Yes, your program has undefined behaviour if you form such a pointer.

That's because the only way you can do so is to increment a valid pointer past the bounds of the object it points inside, and that is an undefined operation.

[C++14: 5.7/5]: When an expression that has integral type is added to or subtracted from a pointer, the result has the type of the pointer operand. If the pointer operand points to an element of an array object, and the array is large enough, the result points to an element offset from the original element such that the difference of the subscripts of the resulting and original array elements equals the integral expression. In other words, if the expression P points to the i-th element of an array object, the expressions (P)+N equivalently, N+(P)) and (P)-N (where N has the value n) point to, respectively, the i + n-th and i − n-th elements of the array object, provided they exist. Moreover, if the expression P points to the last element of an array object, the expression (P)+1 points one past the last element of the array object, and if the expression Q points one past the last element of an array object, the expression (Q)-1 points to the last element of the array object. If both the pointer operand and the result point to elements of the same array object, or one past the last element of the array object, the evaluation shall not produce an overflow; otherwise, the behavior is undefined.

An uninitialised pointer is not the same thing because you never did anything to "get" that pointer, other than declaring it (which is obviously valid). But you can't even evaluate it (not dereference — evaluate) without imbuing your program with undefined behaviour. Not until you've assigned it a valid value.

As a sidenote, I would not call these "past-the-end" iterators/pointers, a term in C++ which specifically means the "one past-the-end" iterator/pointer, which is valid (e.g. cend(foo) itself). You're waaaay past the end. ;)

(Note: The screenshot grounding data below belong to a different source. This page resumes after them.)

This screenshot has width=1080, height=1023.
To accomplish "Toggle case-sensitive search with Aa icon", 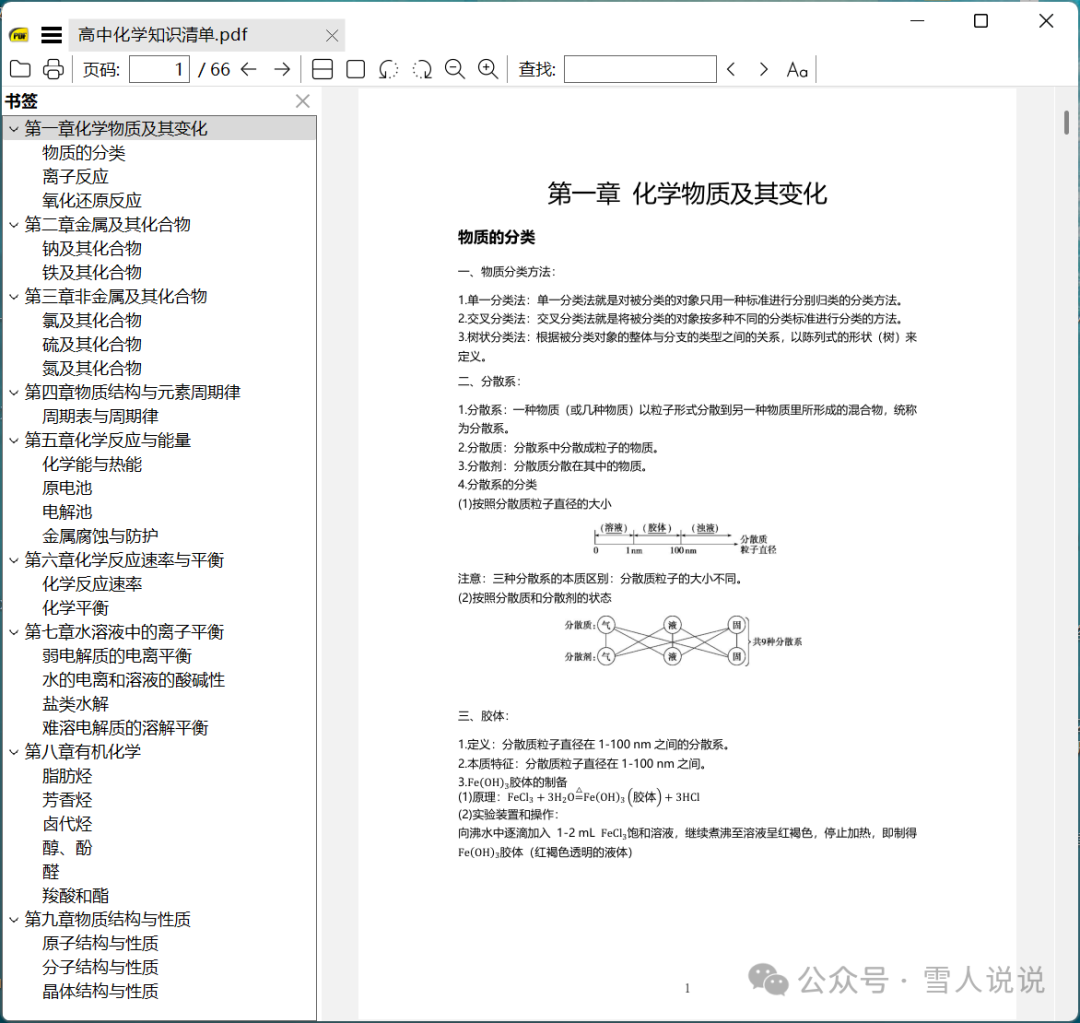I will pyautogui.click(x=796, y=69).
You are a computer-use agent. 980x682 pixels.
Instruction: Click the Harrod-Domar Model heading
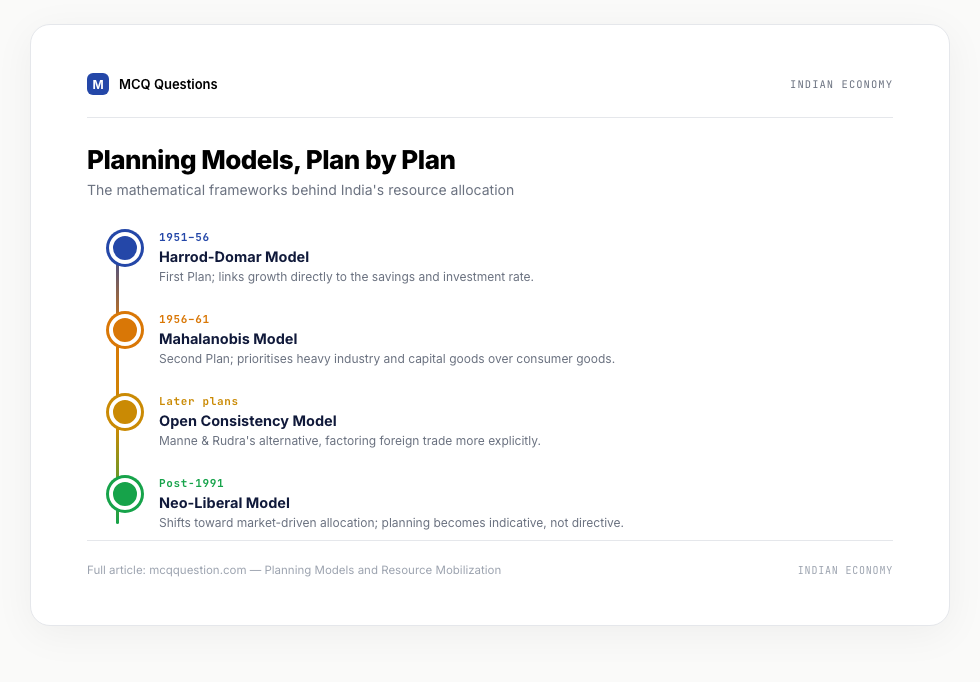click(x=234, y=257)
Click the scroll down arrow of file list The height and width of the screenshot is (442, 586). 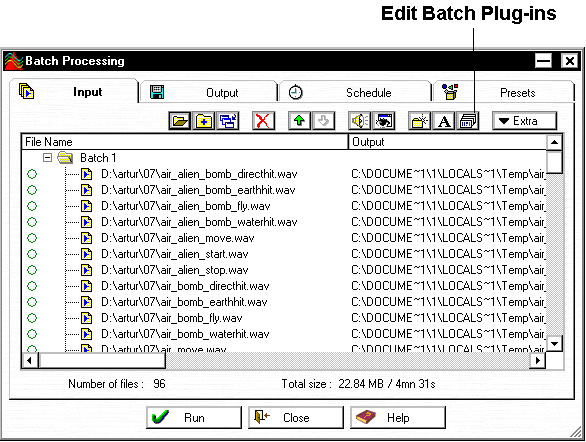[x=554, y=343]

Bittersweet answered 13/5, 2016 at 12:12 Comment(18)
You could get the same for actual iterators instead of just pointers by looking at their operations. ++it, for some InputIterator it, has a precondition that it is dereferenceable.Disaccharide
@Disaccharide Yep. CBA to be honest (fish & chips just arrived! nommm) went with pointers which is what the OP gave as example, despite terminology to the contrary.Bittersweet
@Disaccharide That's not true, because the "one past-the-end" iterator is not dereferencable, yet we routinely use when it == the "one past-the-end" iterator as a termination condition for loops.Bernardinabernardine
What if the last element of a valid array ends at numeric_limits<void*>::max()? The standard says "shall not produce an overflow;" however, "one past the end" would necessarily overflow a pointer.Daph
@Daph in this case the implementation has to make sure that an array can not end at numeric_limits<void*>::max().Offer
@Daph The standard also guarantees that a pointer to "one past-the-end" will always be valid. Therefore an implementation is not allowed to allocate an array such that iteration up to and including the "one past-the-end" element would cause overflow.Bernardinabernardine
@JonathanMee That's not true, because the "one past-the-end" iterator is not dereferencable but the iterator pointing to the last element is, so it holds the precondition and increments to the "one-past-the-end".Offer
@Offer That absolutely is true. It's called out throughout the standard that "one past-the-end" is a valid iterator/pointer value (not to dereference of course, just that the address will be valid.) You can even see it in Lightness Races in Orbit's quote of [5.7.5]: "...or one past the last element of the array object, the evaluation shall not produce an overflow"Bernardinabernardine
Let's say you're writing kernel code, and you have pointers derived from integer constants, representing physical memory locations, guaranteed to exist. Let's say you have an array of four 32-bit values, starting in a 32-bit address space, at 0xfffffff0. Do you waste the last four bytes of physical address space, and simply disallow its use, simply to satisfy the letter of the standard?Daph
@JonathanMee I don't get the point you're making. What chris is talking about is whether incrementing iterators is possible, not whether the one-past-the-end iterator is valid or not. And what he said is that you can't increment a iterator if it is not dereferencable, and the "one-past-the-end"-iterator is not dereferencable, therefore you can get to the "one-past-the-end"-iterator (because the "end"-iterator is dereferencable") but can't increment any further.Offer
@Offer We might be saying the same thing? When I say: "The standard also guarantees that a pointer to "one past-the-end" will always be valid." I'm saying that it is valid for a pointer to have that address, not that it can be dereferenced. You agree with that, right?Bernardinabernardine
@Elkvis: Yes, you do.Bittersweet
I agree with that, yes. But a Iterator to "one past-the-end" is not incrementable, and thats what chris said.Offer
@Offer I think we're all in agreement, including chris :J I just can't figure out why you said: "That's not true, because the "one past-the-end" iterator is not dereferencable"Bernardinabernardine
@JonathanMee: Erm, you're the one who said that... (tkausl later quoted you, and pointed out that you were wrong — and this level of confusion is why we shouldn't be using code formatting for quotations, even in comments...).Bittersweet
@Offer Thanks to Lightness Races in Orbit I see that it was my misunderstanding that caused all this. I'm sorry.Bernardinabernardine
@Disaccharide That specification is somewhat defective (forward_list::before_begin() says hi), but meh.Twopiece
@Twopiece Interesting, it doesn't surprise me that you knew of that obscure example :p Nice precondition weakening right there unless I missed something in my quick look through before. Also, I missed a heck of a discussion by going to work...Disaccharide
T
6

TL;DR -- It is undefined behavior to compute an iterator past the one-past-the-end iterator because a precondition is violated in the process.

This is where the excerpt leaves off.